What’s the difference between a ‘bid spotter’ and a ‘bid assistant’ at your annual gala? Usually, several thousand dollars. I like to think of the old adage, “I’m not rich enough to buy cheap shoes”.
While many organizations see the no-fee volunteer bidspotter as a benefit to the gala’s bottom line, the truth is that most of these well-meaning volunteers (most of whom you begged to help) have little to no impact on the gross proceeds generated in a live auction and special appeal. In fact, they can actually cost you money.
A bidspotter is usually just that: a person who stands yards away from a bidder and waves their hand at the auctioneer to make sure that the bidder is recognized. That’s it.

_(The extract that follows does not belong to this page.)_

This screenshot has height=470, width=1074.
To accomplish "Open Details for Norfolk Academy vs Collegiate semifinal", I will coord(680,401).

They ‘spot’ the bidders. The difference between a spotter and an assistant is this: the bid assistant knows how to encourage a bidder to give more, and at the same time, will actively seek out competing bidders, encouraging both bidders to want to win the competition! In professional auction parlance, a bid assistant is called a Ringman (yes, many ladies are ringmen, too!). There are national competitions where winning ringmen earn a LOT of money, along with lucrative contracts to travel nationwide, working sales for automobiles, heavy equipment, benefits and charities and other types of auctions.

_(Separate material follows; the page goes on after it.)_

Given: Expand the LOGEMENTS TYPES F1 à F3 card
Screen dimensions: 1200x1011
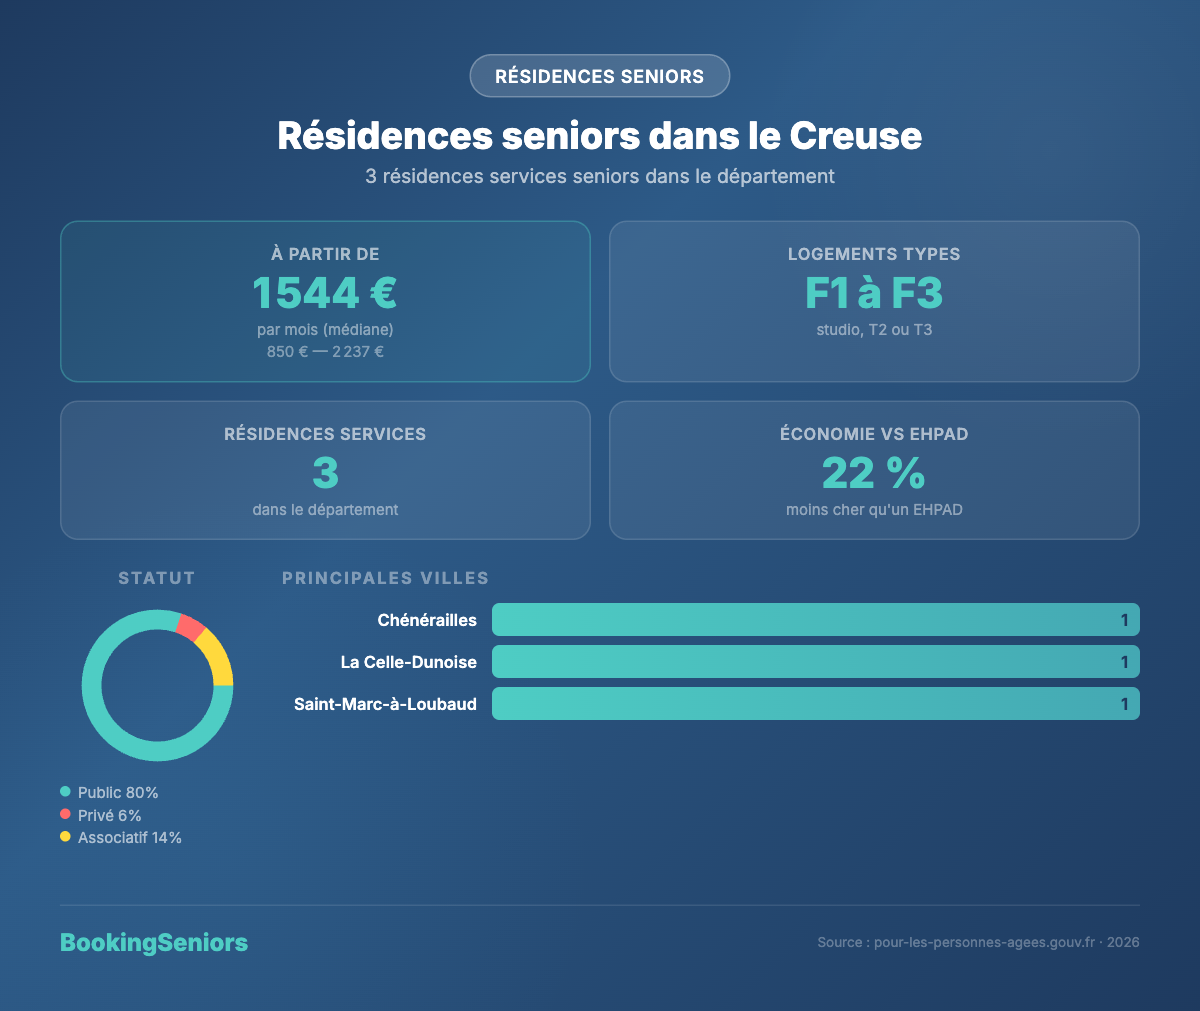Looking at the screenshot, I should (x=874, y=301).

Volunteers are not as dynamic, definitely not as vocal, and have no experience in reading an auction bidder’s body language. They tend to hang out near their friends, and aren’t attune to bidder tendencies.

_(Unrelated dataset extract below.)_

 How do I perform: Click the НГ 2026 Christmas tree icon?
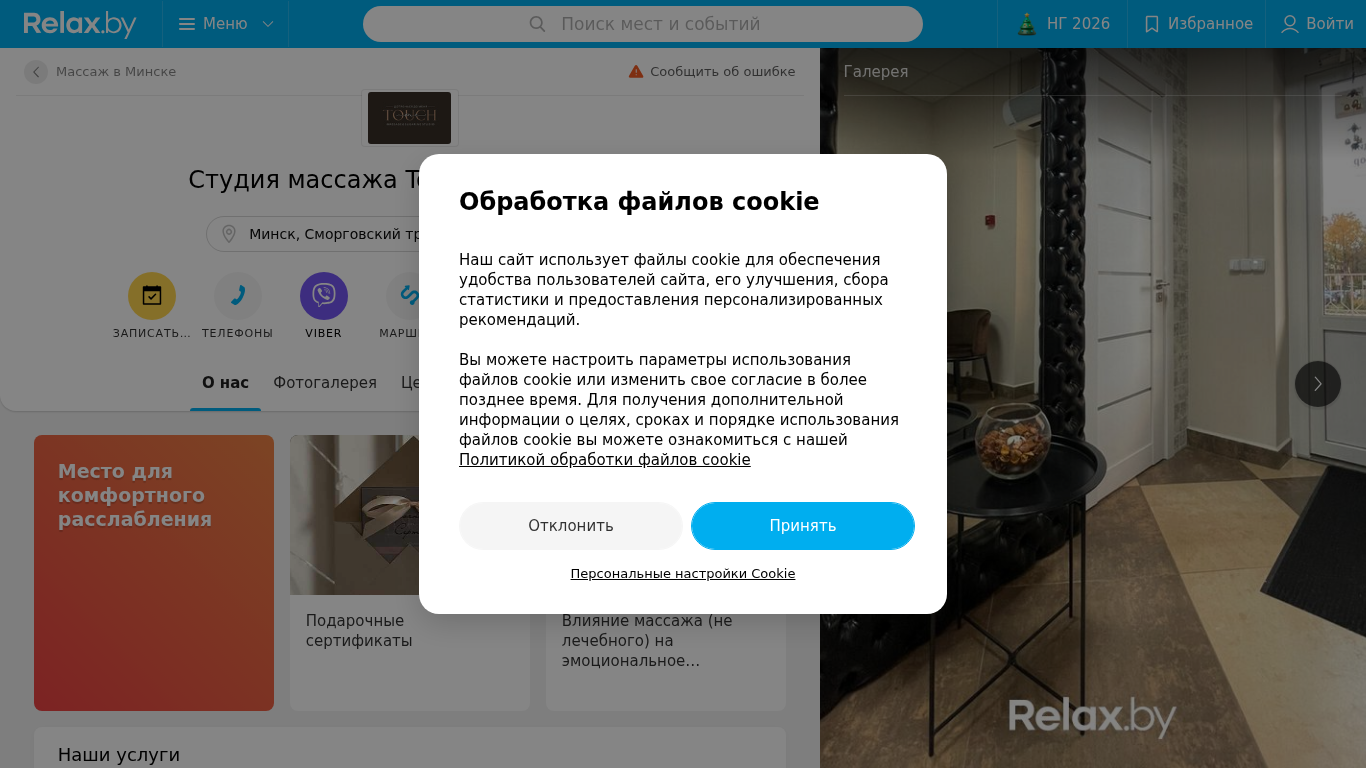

While hiring a professional ringman or bid assistant may cost money, the impact they make on an auction is immeasurable. At a recent benefit, I watched two professional ringmen, each encouraging their bidder, bring a level of competition to bidding on a single item that was valued at $15,000 to a sale price of $50,000! Had those two professionals not been there, the level of excitement would have NEVER continued at that level, and the item would have sold for tens of thousands less. Did the investment in professionals pay off? You bet! How many professionals do you need? It depends on the size/layout of the room, but a good starting point is 1 per 100, and the ratio goes down as crowd size goes up. So if you’ve got an event with 100 people, 1 or 2 will be fine. If you’ve got an event with, say, 500 attendees, maybe 3; at a recent gala with 1,000 people, we had four who covered the room expertly (but they were all top-shelf, experienced guys!).